START Records provided

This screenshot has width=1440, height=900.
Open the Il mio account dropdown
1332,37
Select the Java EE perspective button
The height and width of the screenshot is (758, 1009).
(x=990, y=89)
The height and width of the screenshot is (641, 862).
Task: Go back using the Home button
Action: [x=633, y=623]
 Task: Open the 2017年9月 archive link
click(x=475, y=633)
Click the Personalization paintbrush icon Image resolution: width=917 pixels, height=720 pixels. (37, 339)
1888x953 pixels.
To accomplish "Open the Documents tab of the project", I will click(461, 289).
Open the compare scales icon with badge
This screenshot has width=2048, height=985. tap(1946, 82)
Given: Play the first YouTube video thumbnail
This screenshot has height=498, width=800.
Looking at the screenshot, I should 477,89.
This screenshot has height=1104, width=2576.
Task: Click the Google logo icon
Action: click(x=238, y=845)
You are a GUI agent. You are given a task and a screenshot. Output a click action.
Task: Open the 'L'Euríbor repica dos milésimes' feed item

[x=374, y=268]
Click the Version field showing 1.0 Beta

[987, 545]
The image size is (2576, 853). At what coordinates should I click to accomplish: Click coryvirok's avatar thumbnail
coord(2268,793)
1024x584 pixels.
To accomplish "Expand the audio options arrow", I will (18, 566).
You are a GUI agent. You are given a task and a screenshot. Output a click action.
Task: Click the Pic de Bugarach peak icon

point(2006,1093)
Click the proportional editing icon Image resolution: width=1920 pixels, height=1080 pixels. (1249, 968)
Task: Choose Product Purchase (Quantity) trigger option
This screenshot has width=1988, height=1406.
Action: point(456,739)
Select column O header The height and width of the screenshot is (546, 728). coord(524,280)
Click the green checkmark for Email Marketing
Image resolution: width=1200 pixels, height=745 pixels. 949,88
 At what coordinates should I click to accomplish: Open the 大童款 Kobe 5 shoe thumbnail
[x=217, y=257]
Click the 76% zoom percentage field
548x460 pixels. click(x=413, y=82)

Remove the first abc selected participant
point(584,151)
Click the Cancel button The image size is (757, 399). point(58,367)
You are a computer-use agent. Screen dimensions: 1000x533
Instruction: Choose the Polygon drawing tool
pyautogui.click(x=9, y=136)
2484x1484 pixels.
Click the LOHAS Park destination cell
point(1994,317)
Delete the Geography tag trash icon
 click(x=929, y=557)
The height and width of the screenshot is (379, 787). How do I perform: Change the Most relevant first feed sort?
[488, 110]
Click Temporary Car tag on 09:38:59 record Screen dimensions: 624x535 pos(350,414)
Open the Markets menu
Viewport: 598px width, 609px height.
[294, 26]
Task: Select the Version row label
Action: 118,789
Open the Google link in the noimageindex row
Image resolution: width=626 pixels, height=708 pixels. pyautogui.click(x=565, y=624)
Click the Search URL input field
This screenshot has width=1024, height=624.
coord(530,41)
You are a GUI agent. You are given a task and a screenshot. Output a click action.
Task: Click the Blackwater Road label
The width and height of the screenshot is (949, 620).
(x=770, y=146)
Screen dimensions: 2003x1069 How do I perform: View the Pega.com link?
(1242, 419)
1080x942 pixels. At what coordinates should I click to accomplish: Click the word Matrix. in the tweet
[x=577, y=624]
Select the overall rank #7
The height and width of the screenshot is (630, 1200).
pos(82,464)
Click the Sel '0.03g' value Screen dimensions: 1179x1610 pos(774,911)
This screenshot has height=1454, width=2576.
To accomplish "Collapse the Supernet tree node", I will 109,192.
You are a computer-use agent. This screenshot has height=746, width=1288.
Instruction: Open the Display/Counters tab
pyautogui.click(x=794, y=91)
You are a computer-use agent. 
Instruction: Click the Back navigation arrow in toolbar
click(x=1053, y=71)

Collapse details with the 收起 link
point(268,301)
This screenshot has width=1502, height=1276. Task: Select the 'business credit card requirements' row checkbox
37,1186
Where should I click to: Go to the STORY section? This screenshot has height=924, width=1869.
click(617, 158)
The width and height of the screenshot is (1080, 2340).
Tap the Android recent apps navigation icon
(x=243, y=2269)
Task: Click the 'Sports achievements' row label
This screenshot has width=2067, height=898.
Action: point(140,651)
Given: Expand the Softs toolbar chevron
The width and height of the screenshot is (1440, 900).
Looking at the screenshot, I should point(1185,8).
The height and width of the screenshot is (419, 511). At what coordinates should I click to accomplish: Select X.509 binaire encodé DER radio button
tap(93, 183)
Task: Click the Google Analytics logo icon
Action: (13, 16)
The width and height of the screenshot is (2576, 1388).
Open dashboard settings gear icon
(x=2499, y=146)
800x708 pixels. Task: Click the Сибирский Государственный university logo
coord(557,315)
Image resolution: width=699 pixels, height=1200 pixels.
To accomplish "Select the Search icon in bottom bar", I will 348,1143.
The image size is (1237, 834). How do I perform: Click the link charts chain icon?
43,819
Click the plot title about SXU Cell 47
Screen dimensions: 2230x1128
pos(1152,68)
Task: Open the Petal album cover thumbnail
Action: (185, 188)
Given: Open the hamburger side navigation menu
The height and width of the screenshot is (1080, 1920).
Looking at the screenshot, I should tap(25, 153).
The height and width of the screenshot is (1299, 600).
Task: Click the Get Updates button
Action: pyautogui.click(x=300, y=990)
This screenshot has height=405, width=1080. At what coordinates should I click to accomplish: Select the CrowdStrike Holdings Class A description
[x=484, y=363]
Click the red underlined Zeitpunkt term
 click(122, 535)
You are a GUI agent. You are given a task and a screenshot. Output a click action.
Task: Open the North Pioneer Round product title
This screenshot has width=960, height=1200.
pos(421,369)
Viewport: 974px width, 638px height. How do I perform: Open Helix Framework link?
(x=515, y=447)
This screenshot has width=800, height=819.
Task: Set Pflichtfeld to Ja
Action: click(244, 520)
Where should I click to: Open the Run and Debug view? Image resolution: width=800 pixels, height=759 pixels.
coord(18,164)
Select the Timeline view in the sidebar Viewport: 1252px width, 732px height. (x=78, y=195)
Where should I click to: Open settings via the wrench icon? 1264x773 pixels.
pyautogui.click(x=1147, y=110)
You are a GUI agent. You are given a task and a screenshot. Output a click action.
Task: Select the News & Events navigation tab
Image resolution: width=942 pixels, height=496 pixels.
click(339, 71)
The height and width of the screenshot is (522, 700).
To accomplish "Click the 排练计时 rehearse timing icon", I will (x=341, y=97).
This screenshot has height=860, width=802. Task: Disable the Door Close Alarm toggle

END Records provided

Quote all of the entries above word for word, leaving every line unchanged.

This screenshot has width=1440, height=900.
Open the Il mio account dropdown
1332,37
Select the Java EE perspective button
The height and width of the screenshot is (758, 1009).
(x=990, y=89)
The height and width of the screenshot is (641, 862).
Task: Go back using the Home button
Action: [x=633, y=623]
 Task: Open the 2017年9月 archive link
click(x=475, y=633)
Click the Personalization paintbrush icon Image resolution: width=917 pixels, height=720 pixels. (37, 339)
1888x953 pixels.
To accomplish "Open the Documents tab of the project", I will click(461, 289).
Open the compare scales icon with badge
This screenshot has width=2048, height=985. tap(1946, 82)
Given: Play the first YouTube video thumbnail
This screenshot has height=498, width=800.
Looking at the screenshot, I should 477,89.
This screenshot has height=1104, width=2576.
Task: Click the Google logo icon
Action: click(x=238, y=845)
You are a GUI agent. You are given a task and a screenshot. Output a click action.
Task: Open the 'L'Euríbor repica dos milésimes' feed item

[x=374, y=268]
Click the Version field showing 1.0 Beta

[987, 545]
The image size is (2576, 853). At what coordinates should I click to accomplish: Click coryvirok's avatar thumbnail
coord(2268,793)
1024x584 pixels.
To accomplish "Expand the audio options arrow", I will (18, 566).
You are a GUI agent. You are given a task and a screenshot. Output a click action.
Task: Click the Pic de Bugarach peak icon

point(2006,1093)
Click the proportional editing icon Image resolution: width=1920 pixels, height=1080 pixels. (1249, 968)
Task: Choose Product Purchase (Quantity) trigger option
This screenshot has width=1988, height=1406.
Action: point(456,739)
Select column O header The height and width of the screenshot is (546, 728). coord(524,280)
Click the green checkmark for Email Marketing
Image resolution: width=1200 pixels, height=745 pixels. 949,88
 At what coordinates should I click to accomplish: Open the 大童款 Kobe 5 shoe thumbnail
[x=217, y=257]
Click the 76% zoom percentage field
548x460 pixels. click(x=413, y=82)

Remove the first abc selected participant
point(584,151)
Click the Cancel button The image size is (757, 399). point(58,367)
You are a computer-use agent. Screen dimensions: 1000x533
Instruction: Choose the Polygon drawing tool
pyautogui.click(x=9, y=136)
2484x1484 pixels.
Click the LOHAS Park destination cell
point(1994,317)
Delete the Geography tag trash icon
 click(x=929, y=557)
The height and width of the screenshot is (379, 787). How do I perform: Change the Most relevant first feed sort?
[488, 110]
Click Temporary Car tag on 09:38:59 record Screen dimensions: 624x535 pos(350,414)
Open the Markets menu
Viewport: 598px width, 609px height.
[294, 26]
Task: Select the Version row label
Action: 118,789
Open the Google link in the noimageindex row
Image resolution: width=626 pixels, height=708 pixels. pyautogui.click(x=565, y=624)
Click the Search URL input field
This screenshot has width=1024, height=624.
coord(530,41)
You are a GUI agent. You are given a task and a screenshot. Output a click action.
Task: Click the Blackwater Road label
The width and height of the screenshot is (949, 620).
(x=770, y=146)
Screen dimensions: 2003x1069 How do I perform: View the Pega.com link?
(1242, 419)
1080x942 pixels. At what coordinates should I click to accomplish: Click the word Matrix. in the tweet
[x=577, y=624]
Select the overall rank #7
The height and width of the screenshot is (630, 1200).
pos(82,464)
Click the Sel '0.03g' value Screen dimensions: 1179x1610 pos(774,911)
This screenshot has height=1454, width=2576.
To accomplish "Collapse the Supernet tree node", I will 109,192.
You are a computer-use agent. This screenshot has height=746, width=1288.
Instruction: Open the Display/Counters tab
pyautogui.click(x=794, y=91)
You are a computer-use agent. 
Instruction: Click the Back navigation arrow in toolbar
click(x=1053, y=71)

Collapse details with the 收起 link
point(268,301)
This screenshot has width=1502, height=1276. Task: Select the 'business credit card requirements' row checkbox
37,1186
Where should I click to: Go to the STORY section? This screenshot has height=924, width=1869.
click(617, 158)
The width and height of the screenshot is (1080, 2340).
Tap the Android recent apps navigation icon
(x=243, y=2269)
Task: Click the 'Sports achievements' row label
This screenshot has width=2067, height=898.
Action: point(140,651)
Given: Expand the Softs toolbar chevron
The width and height of the screenshot is (1440, 900).
Looking at the screenshot, I should point(1185,8).
The height and width of the screenshot is (419, 511). At what coordinates should I click to accomplish: Select X.509 binaire encodé DER radio button
tap(93, 183)
Task: Click the Google Analytics logo icon
Action: (13, 16)
The width and height of the screenshot is (2576, 1388).
Open dashboard settings gear icon
(x=2499, y=146)
800x708 pixels. Task: Click the Сибирский Государственный university logo
coord(557,315)
Image resolution: width=699 pixels, height=1200 pixels.
To accomplish "Select the Search icon in bottom bar", I will 348,1143.
The image size is (1237, 834). How do I perform: Click the link charts chain icon?
43,819
Click the plot title about SXU Cell 47
Screen dimensions: 2230x1128
pos(1152,68)
Task: Open the Petal album cover thumbnail
Action: (185, 188)
Given: Open the hamburger side navigation menu
The height and width of the screenshot is (1080, 1920).
Looking at the screenshot, I should tap(25, 153).
The height and width of the screenshot is (1299, 600).
Task: Click the Get Updates button
Action: pyautogui.click(x=300, y=990)
This screenshot has height=405, width=1080. At what coordinates should I click to accomplish: Select the CrowdStrike Holdings Class A description
[x=484, y=363]
Click the red underlined Zeitpunkt term
 click(122, 535)
You are a GUI agent. You are given a task and a screenshot. Output a click action.
Task: Open the North Pioneer Round product title
This screenshot has width=960, height=1200.
pos(421,369)
Viewport: 974px width, 638px height. How do I perform: Open Helix Framework link?
(x=515, y=447)
This screenshot has width=800, height=819.
Task: Set Pflichtfeld to Ja
Action: click(244, 520)
Where should I click to: Open the Run and Debug view? Image resolution: width=800 pixels, height=759 pixels.
coord(18,164)
Select the Timeline view in the sidebar Viewport: 1252px width, 732px height. (x=78, y=195)
Where should I click to: Open settings via the wrench icon? 1264x773 pixels.
pyautogui.click(x=1147, y=110)
You are a GUI agent. You are given a task and a screenshot. Output a click action.
Task: Select the News & Events navigation tab
Image resolution: width=942 pixels, height=496 pixels.
click(339, 71)
The height and width of the screenshot is (522, 700).
To accomplish "Click the 排练计时 rehearse timing icon", I will (x=341, y=97).
This screenshot has height=860, width=802. Task: Disable the Door Close Alarm toggle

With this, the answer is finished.